Hands-on AI Pedagogy Showcase: The AI Assessment Scale

It has now been over two years since OpenAI made ChatGPT available to the general public. Thousands of meetings, debates, webinars, workshops, articles, social media posts, and TikTok tutorials later, higher education is still adjusting to the rapidly evolving reality of generative Artificial Intelligence (AI). Whether we like it or not, students are using AI tools at very high rates: according to a 2024 global survey conducted by the Digital Education Council, 98% of higher-ed students report using AI in their academic work, with 54% reporting daily or weekly use. How can we help students engage with AI tools and navigate AI-saturated information ecosystems with ethical integrity and critical awareness? What does generative AI’s ubiquity mean for our own teaching practices? How might we reframe our pedagogical work in light of this new reality? (For an introduction, or a refresher, feel free to browse our previous AI teaching tips, including (1) a general primer on the intersection of AI and pedagogy, (2) considerations for AI-conscious assignment design, and (3) recommendations for composing an AI course policy.)  

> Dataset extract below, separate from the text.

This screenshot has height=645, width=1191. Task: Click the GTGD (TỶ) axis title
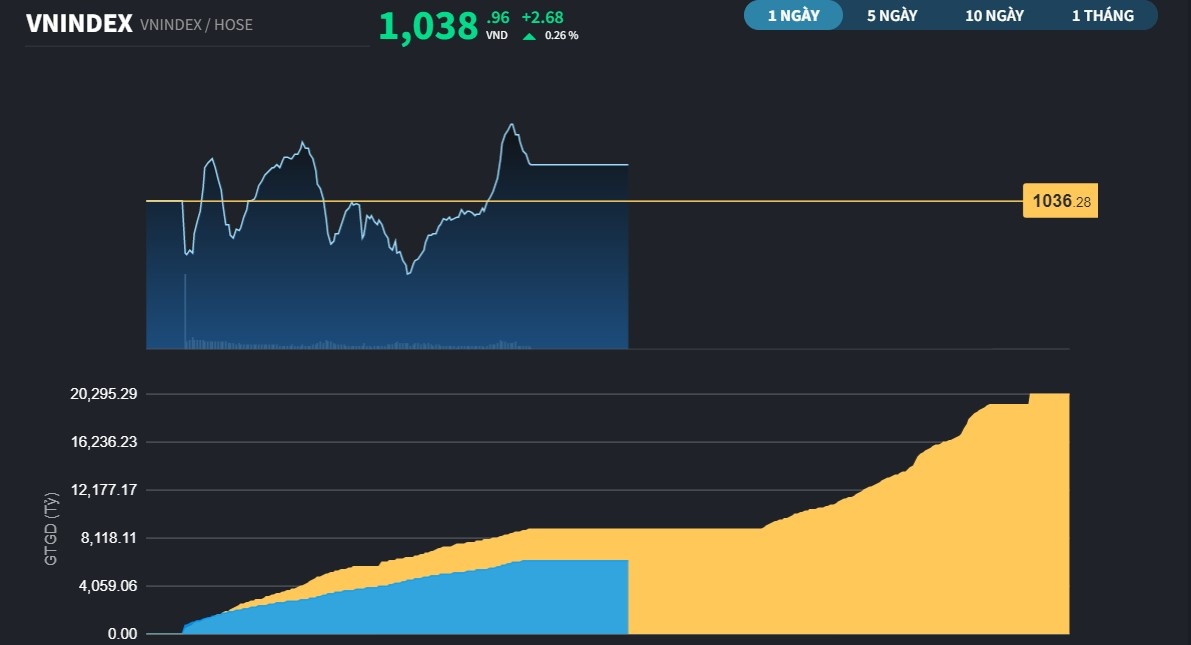pyautogui.click(x=51, y=531)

Since ChatGPT’s debut in November 2022, many educators have begun developing activities, assignments, courses, and even entire curricula focused on application and/or critique of generative AI. This collective labor has yielded helpful tools, use cases, and conceptual frameworks that can be applied in educational work across disciplines. One of these tools is the AIAS or AI Assessment Scale developed by Leon Furze and colleagues (Perkins, M., Furze, L., Roe, J, & MacVaugh, J. 2024). The function of the AI Assessment Scale is to provide students with specific, granular guidelines concerning generative AI use in their academic work.

The AI Assessment Scale provides a convenient categorization of AI uses in student work, while recognizing that AI might be employed in diverse ways at diverse stages of an academic project. Determining appropriate and/or inappropriate uses of AI tools for each individual assignment requires thoughtful consideration of the assignment’s learning goals as well as a clear understanding of its component sub-tasks. As a result, and perhaps most importantly, the AIAS model provides a starting point for classroom conversations about AI’s utility (or lack thereof) for specific tasks within specific disciplines. The current scale (itself a revision of an earlier, less nuanced, model) can be adjusted to fit the needs of individual courses and assignments—a project that might be undertaken in collaboration with students to encourage metacognitive reflection on how AI is changing the way they work and learn.

Importantly, the AI Assessment Scale was not conceived as a punitive tool for surveilling and “catching” AI offenders. Rather, it offers an accessible visualization of AI uses at various stages of an academic task, with the ultimate goal of helping students understand when (and why) AI tools can harm or enhance their learning.